An Icon Genetics cassette vector.

References

Weber et al., Figure 4A.

__init__(record)

Initialize self. See help(type(self)) for accurate signature.

assemble(module, *modules, **kwargs)

Assemble the provided modules into the vector.

Parameters:
  • module (AbstractModule) – a module to insert in the vector.
  • modules (AbstractModule, optional) – additional modules to insert in the vector. The order of the parameters is not important, since modules will be sorted by their start overhang in the function.
Returns:

the assembled sequence with sequence annotations inherited from the vector and the modules.

Return type:

SeqRecord

Raises:
  • DuplicateModules – when two different modules share the same start overhang, leading in possibly non-deterministic constructs.
  • MissingModule – when a module has an end overhang that is not shared by any other module, leading to a partial construct only
  • InvalidSequence – when one of the modules does not match the required module structure (missing site, wrong overhang, etc.).
  • UnusedModules – when some modules were not used during the assembly (mostly caused by duplicate parts).
cutter

alias of Bio.Restriction.Restriction.BsaI

is_valid()

Check if the wrapped record follows the required class structure.

Returns:True if the record is valid, False otherwise.
Return type:bool
overhang_end()

Get the downstream overhang of the vector sequence.

overhang_start()

Get the upstream overhang of the vector sequence.

placeholder_sequence()

Get the placeholder sequence in the vector.

The placeholder sequence is replaced by the concatenation of modules during the assembly.

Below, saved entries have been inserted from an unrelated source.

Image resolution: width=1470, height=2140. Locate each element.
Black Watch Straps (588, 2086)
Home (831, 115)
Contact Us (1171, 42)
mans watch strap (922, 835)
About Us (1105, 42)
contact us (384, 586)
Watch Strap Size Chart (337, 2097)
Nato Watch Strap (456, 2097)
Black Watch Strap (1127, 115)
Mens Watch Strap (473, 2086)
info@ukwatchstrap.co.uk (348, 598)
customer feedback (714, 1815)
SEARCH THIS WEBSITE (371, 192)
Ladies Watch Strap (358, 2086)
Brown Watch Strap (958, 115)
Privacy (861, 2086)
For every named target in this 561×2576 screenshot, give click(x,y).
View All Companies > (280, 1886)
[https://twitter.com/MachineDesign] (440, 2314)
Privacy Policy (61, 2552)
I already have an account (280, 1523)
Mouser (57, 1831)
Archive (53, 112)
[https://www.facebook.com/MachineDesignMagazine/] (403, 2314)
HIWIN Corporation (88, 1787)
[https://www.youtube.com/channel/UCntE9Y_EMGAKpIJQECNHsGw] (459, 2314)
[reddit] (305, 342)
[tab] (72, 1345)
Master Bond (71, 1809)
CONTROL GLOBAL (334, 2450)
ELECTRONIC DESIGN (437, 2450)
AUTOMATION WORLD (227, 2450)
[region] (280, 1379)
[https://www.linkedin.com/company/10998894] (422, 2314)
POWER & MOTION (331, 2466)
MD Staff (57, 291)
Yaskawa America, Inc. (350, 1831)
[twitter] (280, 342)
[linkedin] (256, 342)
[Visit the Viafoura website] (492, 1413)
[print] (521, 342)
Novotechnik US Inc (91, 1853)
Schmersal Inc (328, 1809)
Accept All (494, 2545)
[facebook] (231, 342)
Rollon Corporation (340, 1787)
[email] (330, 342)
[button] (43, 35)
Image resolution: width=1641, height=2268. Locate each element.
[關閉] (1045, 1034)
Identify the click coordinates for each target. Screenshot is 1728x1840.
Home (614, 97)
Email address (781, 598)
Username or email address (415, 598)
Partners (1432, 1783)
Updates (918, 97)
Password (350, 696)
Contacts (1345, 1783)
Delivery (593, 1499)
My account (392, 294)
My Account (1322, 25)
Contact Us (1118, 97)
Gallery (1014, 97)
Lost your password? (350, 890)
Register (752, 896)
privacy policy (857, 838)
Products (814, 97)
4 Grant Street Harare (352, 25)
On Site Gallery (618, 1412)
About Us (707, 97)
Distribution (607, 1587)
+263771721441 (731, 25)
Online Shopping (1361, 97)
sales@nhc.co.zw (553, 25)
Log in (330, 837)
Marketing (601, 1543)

It often contains a dropout sequence, such as a GFP expression cassette that can be used to measure the progress of the assembly.

classmethod structure()[source]

Get the vector structure, as a DNA regex pattern.

Warning

If overloading this method, the returned pattern must include 3 capture groups to capture the following features:

  1. The downstream (3’) overhang sequence
  2. The vector placeholder sequence
  3. The upstream (5’) overhang sequence
target_sequence()

Get the target sequence in the vector.

The target sequence if the part of the plasmid that is not discarded during the assembly (everything except the placeholder sequence).

Parts
class moclo.kits.ig.IGPromoter(IGPart, IGEntry)[source]

An Icon Genetics promoter part.

class moclo.kits.ig.IGUntranslatedRegion(IGPart, IGEntry)[source]

An Icon Genetics 5’ UTR part.

class moclo.kits.ig.IGSignalPeptide(IGPart, IGEntry)[source]

An Icon Genetics signal peptide part.

class moclo.kits.ig.IGCodingSequence(IGPart, IGEntry)[source]

An Icon Genetics CDS part.

class moclo.kits.ig.IGTerminator(IGPart, IGEntry)[source]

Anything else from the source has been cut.